TASK STATEMENT =>
Can you repeat, word for word, the records from the line with "Task: Hit the tom drum labeled J" up to and including the line with "I will point(129,173)."?

(Stored data)

>>>>

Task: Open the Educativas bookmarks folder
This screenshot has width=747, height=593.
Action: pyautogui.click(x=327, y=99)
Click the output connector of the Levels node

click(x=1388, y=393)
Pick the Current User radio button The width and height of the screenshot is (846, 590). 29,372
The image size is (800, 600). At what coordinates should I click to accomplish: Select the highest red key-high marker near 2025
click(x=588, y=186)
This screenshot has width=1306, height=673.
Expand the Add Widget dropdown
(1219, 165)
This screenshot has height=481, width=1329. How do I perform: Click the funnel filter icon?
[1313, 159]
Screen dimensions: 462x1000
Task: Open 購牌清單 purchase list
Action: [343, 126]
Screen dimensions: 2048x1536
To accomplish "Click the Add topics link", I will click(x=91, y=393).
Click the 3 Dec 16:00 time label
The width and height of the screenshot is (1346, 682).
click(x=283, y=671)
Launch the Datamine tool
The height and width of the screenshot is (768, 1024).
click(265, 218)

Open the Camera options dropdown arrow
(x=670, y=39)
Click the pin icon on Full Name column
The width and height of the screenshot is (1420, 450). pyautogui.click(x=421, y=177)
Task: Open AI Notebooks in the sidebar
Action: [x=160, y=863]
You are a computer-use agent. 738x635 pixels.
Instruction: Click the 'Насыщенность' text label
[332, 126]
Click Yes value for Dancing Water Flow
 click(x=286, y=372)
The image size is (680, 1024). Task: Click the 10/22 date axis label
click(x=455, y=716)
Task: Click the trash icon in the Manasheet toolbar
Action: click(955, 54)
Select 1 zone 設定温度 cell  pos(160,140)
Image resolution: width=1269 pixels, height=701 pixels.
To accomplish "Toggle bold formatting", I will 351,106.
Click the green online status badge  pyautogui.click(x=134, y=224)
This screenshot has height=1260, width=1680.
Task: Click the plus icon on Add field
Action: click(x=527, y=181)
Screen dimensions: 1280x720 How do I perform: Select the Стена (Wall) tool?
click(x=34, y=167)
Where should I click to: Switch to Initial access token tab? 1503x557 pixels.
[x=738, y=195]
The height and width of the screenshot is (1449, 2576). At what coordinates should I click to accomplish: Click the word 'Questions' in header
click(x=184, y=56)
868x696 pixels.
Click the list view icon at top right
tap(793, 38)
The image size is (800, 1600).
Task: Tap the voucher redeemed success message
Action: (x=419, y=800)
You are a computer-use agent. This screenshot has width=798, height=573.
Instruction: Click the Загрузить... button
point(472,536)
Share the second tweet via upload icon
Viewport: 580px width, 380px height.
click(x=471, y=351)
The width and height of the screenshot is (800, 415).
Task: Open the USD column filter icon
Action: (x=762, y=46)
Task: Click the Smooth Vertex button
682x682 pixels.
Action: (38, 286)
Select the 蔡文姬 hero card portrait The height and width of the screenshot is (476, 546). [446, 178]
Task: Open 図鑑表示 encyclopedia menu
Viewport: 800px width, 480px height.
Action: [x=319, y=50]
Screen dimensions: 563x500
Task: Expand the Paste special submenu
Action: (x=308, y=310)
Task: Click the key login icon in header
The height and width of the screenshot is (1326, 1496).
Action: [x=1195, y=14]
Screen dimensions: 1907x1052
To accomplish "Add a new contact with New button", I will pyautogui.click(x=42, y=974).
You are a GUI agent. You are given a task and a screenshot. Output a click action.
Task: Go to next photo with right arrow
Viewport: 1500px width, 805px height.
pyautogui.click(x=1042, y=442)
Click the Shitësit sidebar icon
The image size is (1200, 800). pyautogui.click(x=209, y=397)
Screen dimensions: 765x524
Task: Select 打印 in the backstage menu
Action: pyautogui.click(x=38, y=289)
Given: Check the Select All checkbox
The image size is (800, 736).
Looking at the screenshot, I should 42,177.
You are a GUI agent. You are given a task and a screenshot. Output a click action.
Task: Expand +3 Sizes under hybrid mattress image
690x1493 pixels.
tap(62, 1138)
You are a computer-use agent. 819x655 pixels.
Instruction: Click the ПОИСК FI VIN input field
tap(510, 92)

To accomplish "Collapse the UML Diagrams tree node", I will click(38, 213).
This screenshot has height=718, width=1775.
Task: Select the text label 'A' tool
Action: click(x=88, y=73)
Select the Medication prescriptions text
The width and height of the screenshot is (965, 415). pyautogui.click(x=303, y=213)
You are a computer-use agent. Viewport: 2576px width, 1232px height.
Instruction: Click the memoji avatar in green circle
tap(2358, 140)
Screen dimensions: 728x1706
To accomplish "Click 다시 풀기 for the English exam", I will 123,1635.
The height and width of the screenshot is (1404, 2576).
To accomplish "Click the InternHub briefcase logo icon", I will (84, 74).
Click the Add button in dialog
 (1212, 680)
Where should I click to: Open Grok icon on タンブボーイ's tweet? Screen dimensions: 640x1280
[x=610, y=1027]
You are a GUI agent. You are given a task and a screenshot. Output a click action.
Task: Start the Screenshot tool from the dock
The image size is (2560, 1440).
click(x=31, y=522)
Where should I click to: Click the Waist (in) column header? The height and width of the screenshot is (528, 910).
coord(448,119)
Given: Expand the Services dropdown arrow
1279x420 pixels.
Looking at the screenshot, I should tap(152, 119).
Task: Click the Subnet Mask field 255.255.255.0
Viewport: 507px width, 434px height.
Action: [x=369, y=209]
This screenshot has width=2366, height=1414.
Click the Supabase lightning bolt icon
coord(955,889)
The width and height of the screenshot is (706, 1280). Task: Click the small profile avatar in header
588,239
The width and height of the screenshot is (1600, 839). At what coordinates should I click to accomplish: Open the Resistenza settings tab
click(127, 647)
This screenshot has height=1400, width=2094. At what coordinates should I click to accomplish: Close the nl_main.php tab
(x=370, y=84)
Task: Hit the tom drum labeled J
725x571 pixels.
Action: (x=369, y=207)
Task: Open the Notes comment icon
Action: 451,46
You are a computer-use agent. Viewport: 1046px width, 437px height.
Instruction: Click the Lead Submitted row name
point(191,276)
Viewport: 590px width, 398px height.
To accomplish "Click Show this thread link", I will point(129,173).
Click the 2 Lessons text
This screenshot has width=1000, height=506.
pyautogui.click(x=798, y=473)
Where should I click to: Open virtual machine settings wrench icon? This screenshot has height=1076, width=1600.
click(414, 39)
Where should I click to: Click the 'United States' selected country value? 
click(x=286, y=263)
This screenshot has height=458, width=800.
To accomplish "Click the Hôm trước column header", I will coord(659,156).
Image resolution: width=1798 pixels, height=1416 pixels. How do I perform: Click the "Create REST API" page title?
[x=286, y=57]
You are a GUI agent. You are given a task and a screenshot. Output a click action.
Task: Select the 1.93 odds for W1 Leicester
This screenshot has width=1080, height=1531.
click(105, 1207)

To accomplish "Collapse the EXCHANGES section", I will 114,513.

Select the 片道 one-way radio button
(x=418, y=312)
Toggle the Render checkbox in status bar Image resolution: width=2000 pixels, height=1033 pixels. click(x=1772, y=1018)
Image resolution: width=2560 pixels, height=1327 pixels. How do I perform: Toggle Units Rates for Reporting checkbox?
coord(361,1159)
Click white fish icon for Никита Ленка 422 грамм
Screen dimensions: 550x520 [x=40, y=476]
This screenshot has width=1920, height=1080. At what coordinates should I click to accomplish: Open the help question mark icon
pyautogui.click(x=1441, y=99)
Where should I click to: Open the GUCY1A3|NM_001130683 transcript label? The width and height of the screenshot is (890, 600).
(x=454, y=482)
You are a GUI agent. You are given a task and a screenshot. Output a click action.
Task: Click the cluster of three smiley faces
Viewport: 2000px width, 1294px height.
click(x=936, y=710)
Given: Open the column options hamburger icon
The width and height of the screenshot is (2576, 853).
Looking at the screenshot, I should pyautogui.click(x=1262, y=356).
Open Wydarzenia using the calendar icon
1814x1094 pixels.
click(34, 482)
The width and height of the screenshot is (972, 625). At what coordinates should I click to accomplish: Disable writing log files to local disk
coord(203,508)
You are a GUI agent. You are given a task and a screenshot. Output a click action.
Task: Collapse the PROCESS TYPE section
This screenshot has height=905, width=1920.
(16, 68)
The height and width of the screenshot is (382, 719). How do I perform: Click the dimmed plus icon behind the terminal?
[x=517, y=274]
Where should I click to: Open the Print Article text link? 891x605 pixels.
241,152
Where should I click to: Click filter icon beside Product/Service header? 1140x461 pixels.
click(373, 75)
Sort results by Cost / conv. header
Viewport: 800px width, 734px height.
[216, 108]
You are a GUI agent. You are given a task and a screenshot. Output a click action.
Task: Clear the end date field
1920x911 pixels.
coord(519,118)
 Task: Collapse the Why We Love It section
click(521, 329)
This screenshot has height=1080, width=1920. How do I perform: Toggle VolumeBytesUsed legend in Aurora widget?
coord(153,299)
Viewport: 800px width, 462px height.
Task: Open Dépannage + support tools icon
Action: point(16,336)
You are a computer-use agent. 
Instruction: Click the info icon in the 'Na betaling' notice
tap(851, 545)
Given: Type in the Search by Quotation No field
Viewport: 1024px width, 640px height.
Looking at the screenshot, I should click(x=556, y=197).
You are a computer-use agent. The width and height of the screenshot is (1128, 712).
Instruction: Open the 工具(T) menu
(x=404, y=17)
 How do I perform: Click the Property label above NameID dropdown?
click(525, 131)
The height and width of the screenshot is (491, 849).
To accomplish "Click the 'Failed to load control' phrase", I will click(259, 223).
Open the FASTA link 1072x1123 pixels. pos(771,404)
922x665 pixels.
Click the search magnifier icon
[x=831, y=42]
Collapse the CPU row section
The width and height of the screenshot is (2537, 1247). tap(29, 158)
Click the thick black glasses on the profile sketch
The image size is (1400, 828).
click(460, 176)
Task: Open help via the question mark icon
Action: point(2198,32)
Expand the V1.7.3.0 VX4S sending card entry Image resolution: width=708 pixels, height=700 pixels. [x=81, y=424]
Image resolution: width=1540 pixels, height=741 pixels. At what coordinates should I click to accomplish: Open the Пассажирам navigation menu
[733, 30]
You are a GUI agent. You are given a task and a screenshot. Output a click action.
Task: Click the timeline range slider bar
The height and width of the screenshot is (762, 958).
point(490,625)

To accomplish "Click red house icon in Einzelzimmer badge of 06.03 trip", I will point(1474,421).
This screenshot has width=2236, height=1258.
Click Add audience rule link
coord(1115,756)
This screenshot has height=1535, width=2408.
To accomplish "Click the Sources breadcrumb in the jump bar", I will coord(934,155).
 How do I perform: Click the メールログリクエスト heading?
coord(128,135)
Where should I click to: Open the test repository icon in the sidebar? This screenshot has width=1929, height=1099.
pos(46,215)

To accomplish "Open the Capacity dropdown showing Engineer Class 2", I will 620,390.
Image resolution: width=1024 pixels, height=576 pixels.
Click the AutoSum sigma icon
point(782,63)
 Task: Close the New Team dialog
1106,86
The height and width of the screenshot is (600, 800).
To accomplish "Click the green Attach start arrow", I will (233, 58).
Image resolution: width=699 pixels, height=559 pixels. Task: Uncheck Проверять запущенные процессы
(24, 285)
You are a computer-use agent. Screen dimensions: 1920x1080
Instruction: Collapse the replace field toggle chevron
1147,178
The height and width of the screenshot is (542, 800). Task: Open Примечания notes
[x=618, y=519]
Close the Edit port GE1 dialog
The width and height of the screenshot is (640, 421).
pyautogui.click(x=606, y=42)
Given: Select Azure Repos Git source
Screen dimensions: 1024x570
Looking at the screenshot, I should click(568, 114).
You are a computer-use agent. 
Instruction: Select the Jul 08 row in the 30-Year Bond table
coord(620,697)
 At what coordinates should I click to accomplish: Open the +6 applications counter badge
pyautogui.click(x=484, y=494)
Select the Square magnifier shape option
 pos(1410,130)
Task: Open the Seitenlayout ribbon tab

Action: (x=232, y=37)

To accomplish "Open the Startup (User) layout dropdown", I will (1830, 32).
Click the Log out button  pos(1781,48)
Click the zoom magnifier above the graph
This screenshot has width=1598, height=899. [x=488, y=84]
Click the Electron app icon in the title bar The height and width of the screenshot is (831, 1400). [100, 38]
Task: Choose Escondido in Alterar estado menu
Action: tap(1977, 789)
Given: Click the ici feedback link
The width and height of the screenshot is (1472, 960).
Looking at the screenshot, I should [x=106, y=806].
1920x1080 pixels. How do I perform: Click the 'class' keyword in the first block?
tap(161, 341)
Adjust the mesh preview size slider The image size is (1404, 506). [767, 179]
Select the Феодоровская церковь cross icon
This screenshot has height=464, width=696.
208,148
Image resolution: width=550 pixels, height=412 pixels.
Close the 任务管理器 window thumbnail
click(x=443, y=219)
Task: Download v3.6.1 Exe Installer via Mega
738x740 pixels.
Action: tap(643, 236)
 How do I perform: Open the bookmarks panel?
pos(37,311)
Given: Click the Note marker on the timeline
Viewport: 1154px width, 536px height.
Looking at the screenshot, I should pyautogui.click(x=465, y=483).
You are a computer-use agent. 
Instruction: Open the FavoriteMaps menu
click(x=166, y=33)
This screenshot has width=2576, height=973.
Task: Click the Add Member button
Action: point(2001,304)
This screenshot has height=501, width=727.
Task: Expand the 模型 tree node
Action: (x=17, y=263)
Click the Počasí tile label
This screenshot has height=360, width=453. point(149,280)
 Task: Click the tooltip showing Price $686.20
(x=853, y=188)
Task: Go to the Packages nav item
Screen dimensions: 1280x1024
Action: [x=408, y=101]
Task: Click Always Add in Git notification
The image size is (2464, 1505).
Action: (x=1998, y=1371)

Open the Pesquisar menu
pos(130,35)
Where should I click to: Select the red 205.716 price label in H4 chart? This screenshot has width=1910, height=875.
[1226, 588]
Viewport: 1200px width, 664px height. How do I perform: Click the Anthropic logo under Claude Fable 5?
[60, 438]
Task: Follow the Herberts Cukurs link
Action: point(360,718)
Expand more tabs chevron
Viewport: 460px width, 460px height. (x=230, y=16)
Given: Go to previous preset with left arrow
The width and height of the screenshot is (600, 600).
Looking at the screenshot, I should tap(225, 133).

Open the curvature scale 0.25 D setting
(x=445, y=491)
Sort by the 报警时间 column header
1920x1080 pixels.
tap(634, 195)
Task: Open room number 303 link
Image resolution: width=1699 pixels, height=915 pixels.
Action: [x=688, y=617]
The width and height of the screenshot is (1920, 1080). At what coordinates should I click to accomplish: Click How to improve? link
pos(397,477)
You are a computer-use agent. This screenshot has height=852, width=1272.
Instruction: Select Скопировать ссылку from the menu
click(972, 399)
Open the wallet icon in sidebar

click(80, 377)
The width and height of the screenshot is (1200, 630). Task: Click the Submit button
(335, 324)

<<<<

FINISHED ANSWER =>
Task: Hit the tom drum labeled J
725x571 pixels.
Action: (x=369, y=207)
Task: Open the Notes comment icon
Action: 451,46
You are a computer-use agent. Viewport: 1046px width, 437px height.
Instruction: Click the Lead Submitted row name
point(191,276)
Viewport: 590px width, 398px height.
To accomplish "Click Show this thread link", I will point(129,173).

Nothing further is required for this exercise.